One problem I do see with a single diesel motor in a bucket truck is that when the motor is driving the hydraulics only that the diesel is way large for the task and is often run in rpm ranges that are not the best for the large motor. 

The Wisconsin motor was air cooled but I've often though if it was water cooled and shared the cooling system of the main motor just how nice it would be to have heat in the cab and an already warmed main motor when it came time to move around. I've seen small Kubota diesel pony motors but they always had separate cooling systems from the main diesel. 

My last of the four bucket trucks that I've owned was an 1985 International with a 65ft. High Ranger non over the center boom. DT466 motor, 5 speed, dual speed rear. It didn't have good ground speed either especially in hilly areas but ran like a top.

Just a little remising from a 62 year old tree guy. Today I climb everything but am doing much less work by choice. Kind of sliding in to home plate. I do have a Raptor gas powered ascender which was largely responsible for me selling my last bucket truck. Don't miss that truck a bit.


----------



## Griff93 (Nov 19, 2018)

One thing to consider is the longevity of the engine. I have a diesel bucket truck with a 3126 in it. I'd go diesel again.

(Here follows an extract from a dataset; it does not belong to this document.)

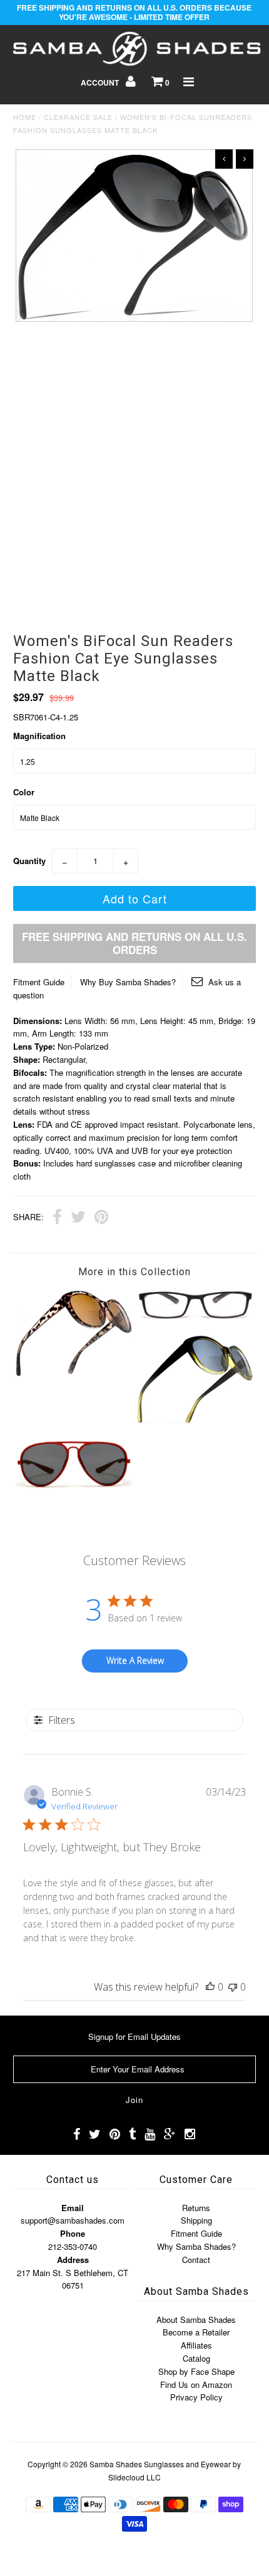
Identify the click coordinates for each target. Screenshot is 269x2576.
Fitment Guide (38, 982)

It's better suited for this kind of use than a gas engine.


----------



## Sukpad (Jan 21, 2019)

If you are in a cold climate remember diesel gelling. Fresh on my mind since I'm sitting in a completely dead bucket truck right now -1*f wind chill neg 20.... I'm about to freeze to death lol... Yes it has taken treatment in the fuel and 911... Killed the battery trying to run the **** through and I'm a line clearance guy on storm right now with emergency tickets building up.


----------